Here's an analysis of the choices:

1. When you're working with a still subject and there's plenty of time to set up the shot, consider FEL as the best choice because it allows complete freedom in composition under this situation.

2. For point-and-shoot simplicity with stationary subjects, consider E-TTL set for One-Shot AF together with automatic focusing point selection.

3. When you're working with subjects moving laterally across the frame and you are using flash, consider E-TTL combined with automatic focusing point selection. This combination of settings allows the D30 to give you as much assistance as possible in terms of placing maximum metering sensitivity, at the active focusing point.

The choice of One-Shot AF or AI Servo AF with automatic focusing point selection is up to the photographer, but we would suggest trying both to get a feel for how well they work in specific applications.

-----------

Most of the reports we've been hearing from D30 owners indicate that auto flash exposure is very accurate with EX-series Speedlites including the 550EX, 420EX, 380EX, 220EX and MR-14EX as well as the built-in unit.

If you use any of these Speedlites in E-TTL mode, one of the most important considerations is ensuring that the subject you intend to meter is covered by the active focusing point when the flash is metered.

In standard E-TTL flash exposure mode, flash exposure is measured after the shutter button is fully pressed but before the camera's reflex mirror flips up. If you are using autofocus with the D30 and standard E-TTL on the 550EX, you will therefore need to use the Focusing Point Selector to cover your subject with the active focusing point before and during the exposure.

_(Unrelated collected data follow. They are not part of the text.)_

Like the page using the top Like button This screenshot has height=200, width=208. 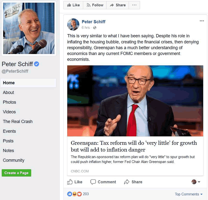tap(73, 5)
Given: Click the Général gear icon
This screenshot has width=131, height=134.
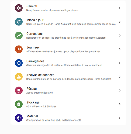Looking at the screenshot, I should tap(19, 8).
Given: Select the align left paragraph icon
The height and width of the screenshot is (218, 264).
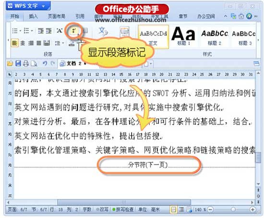Looking at the screenshot, I should coord(15,43).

If you have gotten into the habit of locking focus using an individual focusing point, and then recomposing before the shot, you will almost certainly get a bad flash exposure in E-TTL mode with the 550EX or any other EX-series Speedlite. This is because the active focusing point is usually positioned over the background during exposure. There is a workaround, called "Flash Exposure Lock," or FEL for short. This feature allows the camera to memorize the flash meter reading from the D30's spot metering pattern by preflashing the subject using the AE lock button. Once this has been done, then recompose and shoot.

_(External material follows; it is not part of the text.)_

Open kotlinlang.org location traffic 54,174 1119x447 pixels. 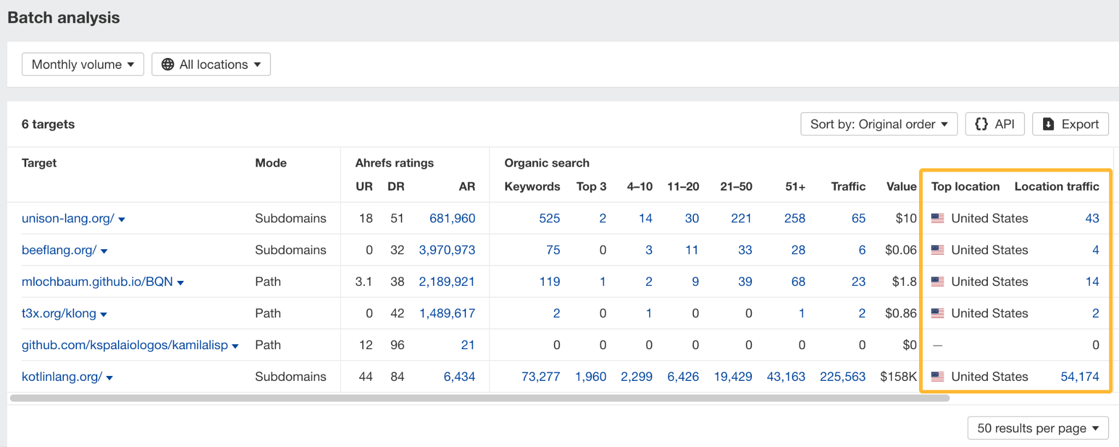[x=1079, y=377]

For details on both of these methods (E-TTL and FEL), please refer to your D30 User's Guide, Chapter 4.

You may find that you prefer slightly more or less fill than the 550EX provides at its default settings. If so, adjust the Flash Exposure Compensation setting and take some test shots using the LCD monitor to judge the results. We would also suggest that as a general rule of thumb, you should set the D30's Custom Function 10 to C.Fn. 10-1 at all times. This will put you in complete control of the flash exposure compensation setting and help to make your results more consistent and predictable, especially in outdoor fill-flash situations. Once again, this topic is covered thoroughly in the D30 User's Guide.

E-TTL compares pre-flash information with ambient metering data. It also uses the entire sensor for flash metering. Maximum emphasis is normally placed on the metering zone nearest the active focusing point, but that metering zone is considerably larger than the focusing point alone. It's also possible to get an "averaged" E-TTL flash meter reading by switching the lens to manual focus mode.

(end quote)

hope this helps...

bob

echoy97
7th of January 2002 (Mon), 02:06
I have 4 EOS lens, a Tamron 70-200/2.8, sigma 400 APO. All have the underexpose problem with D30 without flash.
I send it to Canon, they tested and claims it is ok according to their "specs", so they didnt fix any problem, send it back to me along with a letter explaining to to use flash with D30.